WHAT TO DO
Write out nothing but the lines from the first line of the entries below through the line with "Task: Open the activities clock icon"; no pictures go in.

[Records contained in a dataset]
::::::
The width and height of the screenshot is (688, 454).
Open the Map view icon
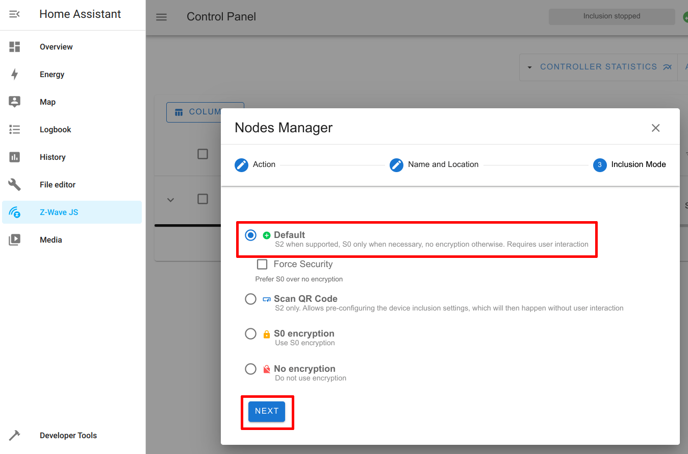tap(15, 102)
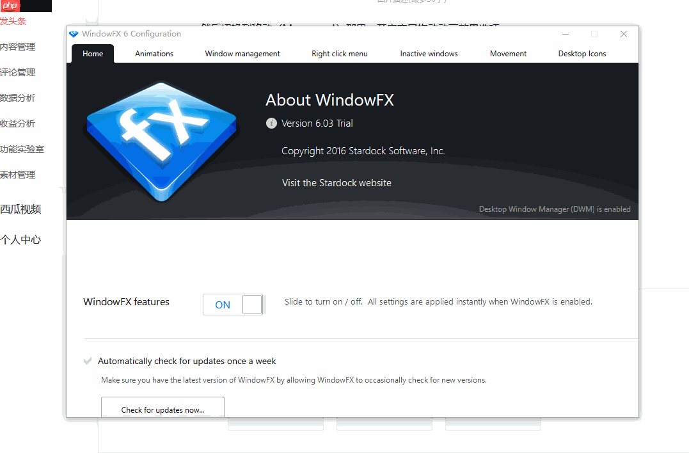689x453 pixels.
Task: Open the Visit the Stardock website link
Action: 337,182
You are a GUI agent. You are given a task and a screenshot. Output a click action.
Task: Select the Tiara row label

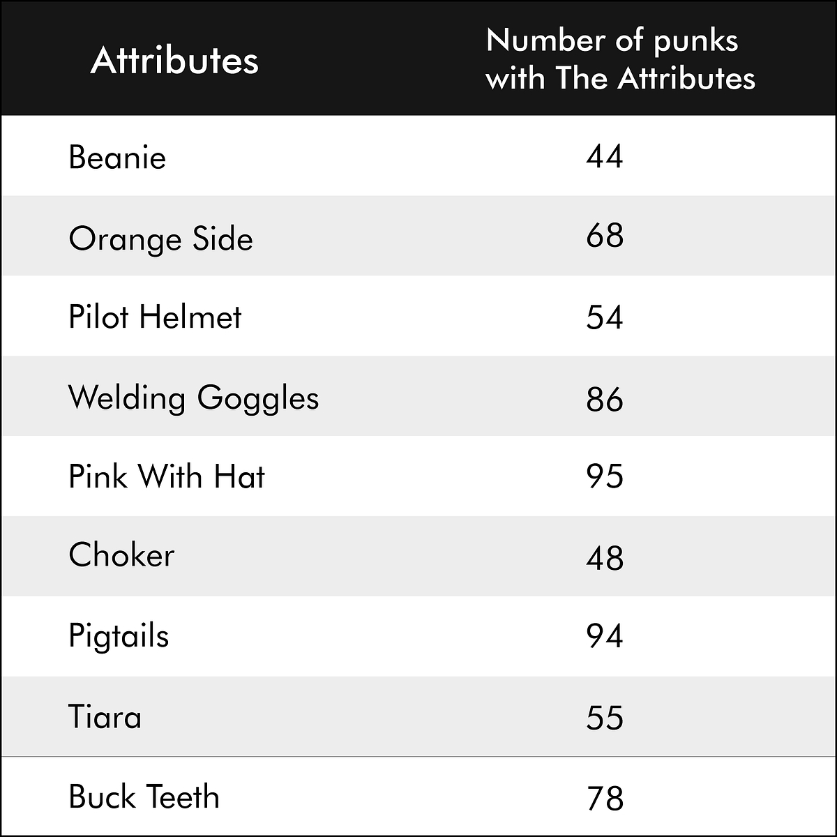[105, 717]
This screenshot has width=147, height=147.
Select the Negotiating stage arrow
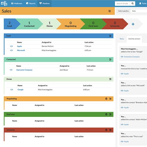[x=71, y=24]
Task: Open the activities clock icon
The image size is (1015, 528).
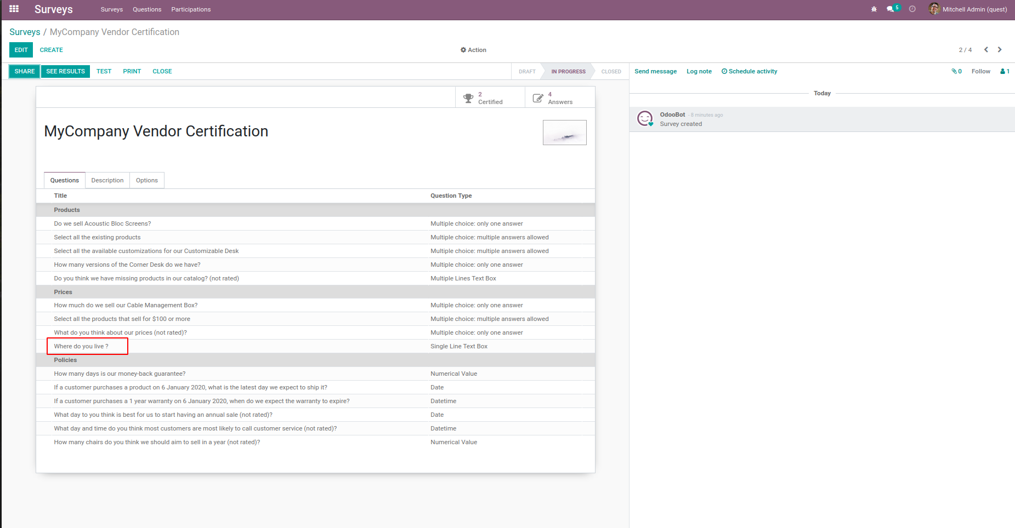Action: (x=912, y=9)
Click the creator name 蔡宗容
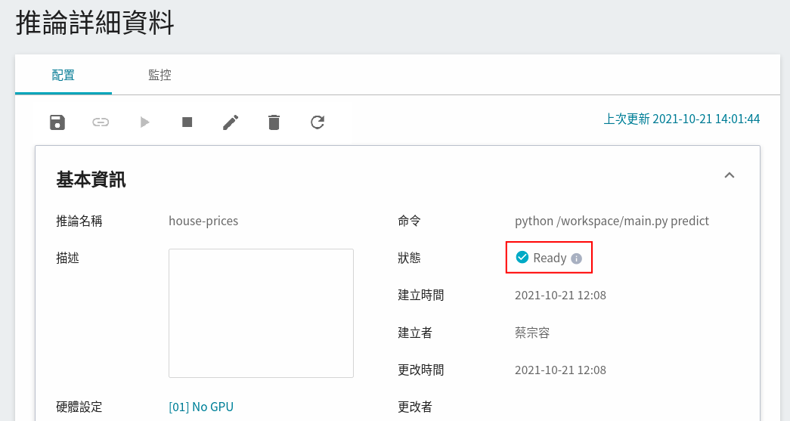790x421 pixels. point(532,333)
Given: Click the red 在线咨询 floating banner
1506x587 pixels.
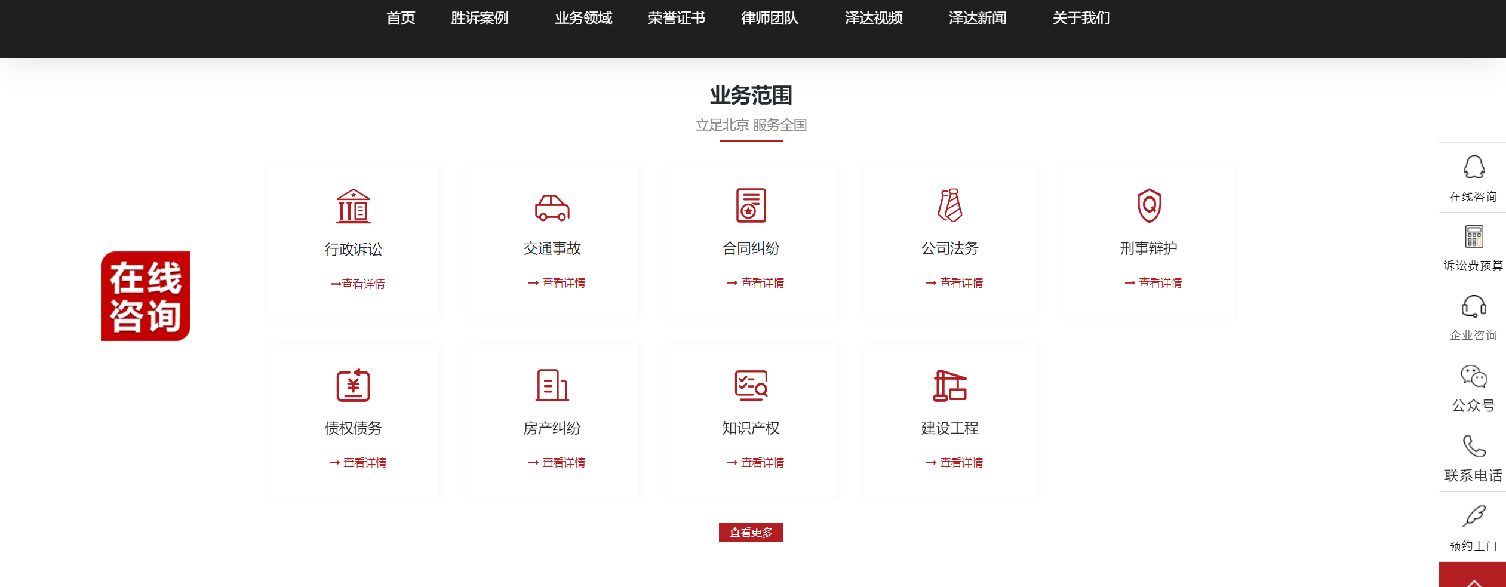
::::::
RESPONSE TO THE TASK
The width and height of the screenshot is (688, 454).
Open the Map view icon
tap(15, 102)
689x453 pixels.
Task: Open the Visit the Stardock website link
Action: 337,182
You are a GUI agent. You are given a task and a screenshot. Output a click action.
Task: Select the Tiara row label

[105, 717]
This screenshot has width=147, height=147.
Select the Negotiating stage arrow
[x=71, y=24]
Task: Open the activities clock icon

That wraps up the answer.